B) the various weightings of the commodities that go into the respective indexes, with particular interest in the three agricultural contracts that are part of the GSCI and the DJ-AIG.
C) the prices of those agricultural commodities.
Two of the contracts, Kansas City Board of Trade wheat and Chicago Mercantile Exchange cattle, are just in the GSCI. The Chicago Board of Trade soybean contract is just in the DJ-AIG. That makes estimating the amount of money in the indexes "clean," since the CFTC data on CIT positions do not need to be split between two indexes.
He uses that data to then go backward and estimate the amount of money flowing into the indexes as a whole. From that, an estimate of the amount of money flowing into the petroleum portions of the GSCI and DJ-AIG can be estimated, on the basis of the respective weightings.
Verleger concedes flaws. The two indexes in question are not the entire universe of commodity indexes, but they make up the vast majority of trade. He assumes immediate cash investment of new investor money, which is not always the case.
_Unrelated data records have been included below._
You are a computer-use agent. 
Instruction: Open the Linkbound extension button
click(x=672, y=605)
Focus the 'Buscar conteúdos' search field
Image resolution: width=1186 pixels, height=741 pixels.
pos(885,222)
He is very open about these shortcomings.
He's going to post his data each Monday afternoon at this site.
In his most recent estimate, through March 18, Verleger estimated that the value of index positions in the WTI contract, either through the NYMEX contract of the ICE "look-alike," is approximately $52 billion. Brent is $17.3 billion; heating oil $10.2 billion; ICE gasoil $5.86 billion, and RBOB gasoline, $5.268 billion.
The rise in one year is staggering, though obviously, higher outright prices play a large part. A year ago, Verleger's estimates were almost $28 billion in WTI, $9.1 billion in Brent, $5.4 in heating oil, $3.1 billion in gasoil and $2.8 billion in gasoline.